Stored records
□ □ □ □ □ □ □

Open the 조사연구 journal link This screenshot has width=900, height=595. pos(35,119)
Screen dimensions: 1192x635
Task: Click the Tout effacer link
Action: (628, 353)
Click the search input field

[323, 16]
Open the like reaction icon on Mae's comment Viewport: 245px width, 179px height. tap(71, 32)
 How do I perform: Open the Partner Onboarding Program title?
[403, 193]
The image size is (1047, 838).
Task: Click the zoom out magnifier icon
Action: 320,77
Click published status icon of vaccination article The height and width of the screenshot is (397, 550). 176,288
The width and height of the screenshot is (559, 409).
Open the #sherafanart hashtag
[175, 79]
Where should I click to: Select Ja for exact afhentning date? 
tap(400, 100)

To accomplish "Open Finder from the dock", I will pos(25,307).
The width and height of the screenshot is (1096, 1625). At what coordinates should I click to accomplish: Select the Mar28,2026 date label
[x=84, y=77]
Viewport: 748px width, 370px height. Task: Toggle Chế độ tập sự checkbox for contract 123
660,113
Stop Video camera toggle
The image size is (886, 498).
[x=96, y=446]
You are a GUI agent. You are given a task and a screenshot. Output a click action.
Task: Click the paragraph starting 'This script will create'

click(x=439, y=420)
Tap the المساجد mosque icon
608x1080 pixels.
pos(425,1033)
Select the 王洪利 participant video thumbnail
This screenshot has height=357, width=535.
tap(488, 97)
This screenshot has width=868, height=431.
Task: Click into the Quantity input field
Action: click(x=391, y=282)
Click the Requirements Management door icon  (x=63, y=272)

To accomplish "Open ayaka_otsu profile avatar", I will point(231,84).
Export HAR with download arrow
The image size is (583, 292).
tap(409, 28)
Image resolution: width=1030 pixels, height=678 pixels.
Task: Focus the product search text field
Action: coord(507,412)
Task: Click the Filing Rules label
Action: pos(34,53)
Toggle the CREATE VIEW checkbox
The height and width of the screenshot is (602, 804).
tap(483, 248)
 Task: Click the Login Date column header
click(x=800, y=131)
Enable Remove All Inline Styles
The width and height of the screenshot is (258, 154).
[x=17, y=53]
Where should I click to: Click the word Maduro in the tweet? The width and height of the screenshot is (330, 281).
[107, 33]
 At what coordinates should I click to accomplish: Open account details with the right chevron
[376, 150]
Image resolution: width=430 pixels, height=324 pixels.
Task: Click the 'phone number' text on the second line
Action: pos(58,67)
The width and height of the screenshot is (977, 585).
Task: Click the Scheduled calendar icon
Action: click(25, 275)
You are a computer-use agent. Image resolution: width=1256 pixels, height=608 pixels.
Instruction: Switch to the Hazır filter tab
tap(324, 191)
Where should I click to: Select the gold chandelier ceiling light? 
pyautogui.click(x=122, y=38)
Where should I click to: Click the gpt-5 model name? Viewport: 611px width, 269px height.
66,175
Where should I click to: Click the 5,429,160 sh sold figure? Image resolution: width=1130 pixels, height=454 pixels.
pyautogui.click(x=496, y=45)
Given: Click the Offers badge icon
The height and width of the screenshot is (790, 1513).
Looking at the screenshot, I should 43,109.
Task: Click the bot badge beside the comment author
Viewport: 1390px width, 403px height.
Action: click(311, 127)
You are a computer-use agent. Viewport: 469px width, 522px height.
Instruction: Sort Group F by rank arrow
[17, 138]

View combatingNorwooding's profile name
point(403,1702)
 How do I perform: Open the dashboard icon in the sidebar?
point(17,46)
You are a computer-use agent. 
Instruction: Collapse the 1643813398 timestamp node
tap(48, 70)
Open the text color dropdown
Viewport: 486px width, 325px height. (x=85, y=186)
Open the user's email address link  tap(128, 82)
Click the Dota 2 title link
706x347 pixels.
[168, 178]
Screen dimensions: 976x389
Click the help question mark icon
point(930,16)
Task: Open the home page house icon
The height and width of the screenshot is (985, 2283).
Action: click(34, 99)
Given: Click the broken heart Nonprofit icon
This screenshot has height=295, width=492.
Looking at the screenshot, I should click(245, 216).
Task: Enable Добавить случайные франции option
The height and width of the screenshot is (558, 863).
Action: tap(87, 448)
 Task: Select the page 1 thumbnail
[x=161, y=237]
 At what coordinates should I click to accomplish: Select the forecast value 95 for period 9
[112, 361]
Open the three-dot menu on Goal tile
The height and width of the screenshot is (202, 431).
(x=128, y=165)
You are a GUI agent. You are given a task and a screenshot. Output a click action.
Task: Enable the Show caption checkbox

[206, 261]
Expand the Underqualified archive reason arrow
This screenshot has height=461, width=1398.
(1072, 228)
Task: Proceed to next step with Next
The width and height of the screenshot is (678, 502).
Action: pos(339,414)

□ □ □ □ □ □ □

### How to complete this task
Every entry is to be returned exactly, with nothing dropped.

### Problem solution
Open the 조사연구 journal link This screenshot has width=900, height=595. pos(35,119)
Screen dimensions: 1192x635
Task: Click the Tout effacer link
Action: (628, 353)
Click the search input field

[323, 16]
Open the like reaction icon on Mae's comment Viewport: 245px width, 179px height. tap(71, 32)
 How do I perform: Open the Partner Onboarding Program title?
[403, 193]
The image size is (1047, 838).
Task: Click the zoom out magnifier icon
Action: 320,77
Click published status icon of vaccination article The height and width of the screenshot is (397, 550). 176,288
The width and height of the screenshot is (559, 409).
Open the #sherafanart hashtag
[175, 79]
Where should I click to: Select Ja for exact afhentning date? 
tap(400, 100)

To accomplish "Open Finder from the dock", I will pos(25,307).
The width and height of the screenshot is (1096, 1625). At what coordinates should I click to accomplish: Select the Mar28,2026 date label
[x=84, y=77]
Viewport: 748px width, 370px height. Task: Toggle Chế độ tập sự checkbox for contract 123
660,113
Stop Video camera toggle
The image size is (886, 498).
[x=96, y=446]
You are a GUI agent. You are given a task and a screenshot. Output a click action.
Task: Click the paragraph starting 'This script will create'

click(x=439, y=420)
Tap the المساجد mosque icon
608x1080 pixels.
pos(425,1033)
Select the 王洪利 participant video thumbnail
This screenshot has height=357, width=535.
tap(488, 97)
This screenshot has width=868, height=431.
Task: Click into the Quantity input field
Action: click(x=391, y=282)
Click the Requirements Management door icon  (x=63, y=272)

To accomplish "Open ayaka_otsu profile avatar", I will point(231,84).
Export HAR with download arrow
The image size is (583, 292).
tap(409, 28)
Image resolution: width=1030 pixels, height=678 pixels.
Task: Focus the product search text field
Action: coord(507,412)
Task: Click the Filing Rules label
Action: pos(34,53)
Toggle the CREATE VIEW checkbox
The height and width of the screenshot is (602, 804).
tap(483, 248)
 Task: Click the Login Date column header
click(x=800, y=131)
Enable Remove All Inline Styles
The width and height of the screenshot is (258, 154).
[x=17, y=53]
Where should I click to: Click the word Maduro in the tweet? The width and height of the screenshot is (330, 281).
[107, 33]
 At what coordinates should I click to accomplish: Open account details with the right chevron
[376, 150]
Image resolution: width=430 pixels, height=324 pixels.
Task: Click the 'phone number' text on the second line
Action: pos(58,67)
The width and height of the screenshot is (977, 585).
Task: Click the Scheduled calendar icon
Action: click(25, 275)
You are a computer-use agent. Image resolution: width=1256 pixels, height=608 pixels.
Instruction: Switch to the Hazır filter tab
tap(324, 191)
Where should I click to: Select the gold chandelier ceiling light? 
pyautogui.click(x=122, y=38)
Where should I click to: Click the gpt-5 model name? Viewport: 611px width, 269px height.
66,175
Where should I click to: Click the 5,429,160 sh sold figure? Image resolution: width=1130 pixels, height=454 pixels.
pyautogui.click(x=496, y=45)
Given: Click the Offers badge icon
The height and width of the screenshot is (790, 1513).
Looking at the screenshot, I should 43,109.
Task: Click the bot badge beside the comment author
Viewport: 1390px width, 403px height.
Action: click(311, 127)
You are a computer-use agent. Viewport: 469px width, 522px height.
Instruction: Sort Group F by rank arrow
[17, 138]

View combatingNorwooding's profile name
point(403,1702)
 How do I perform: Open the dashboard icon in the sidebar?
point(17,46)
You are a computer-use agent. 
Instruction: Collapse the 1643813398 timestamp node
tap(48, 70)
Open the text color dropdown
Viewport: 486px width, 325px height. (x=85, y=186)
Open the user's email address link  tap(128, 82)
Click the Dota 2 title link
706x347 pixels.
[168, 178]
Screen dimensions: 976x389
Click the help question mark icon
point(930,16)
Task: Open the home page house icon
The height and width of the screenshot is (985, 2283).
Action: click(34, 99)
Given: Click the broken heart Nonprofit icon
This screenshot has height=295, width=492.
Looking at the screenshot, I should click(245, 216).
Task: Enable Добавить случайные франции option
The height and width of the screenshot is (558, 863).
Action: tap(87, 448)
 Task: Select the page 1 thumbnail
[x=161, y=237]
 At what coordinates should I click to accomplish: Select the forecast value 95 for period 9
[112, 361]
Open the three-dot menu on Goal tile
The height and width of the screenshot is (202, 431).
(x=128, y=165)
You are a GUI agent. You are given a task and a screenshot. Output a click action.
Task: Enable the Show caption checkbox

[206, 261]
Expand the Underqualified archive reason arrow
This screenshot has height=461, width=1398.
(1072, 228)
Task: Proceed to next step with Next
The width and height of the screenshot is (678, 502).
Action: pos(339,414)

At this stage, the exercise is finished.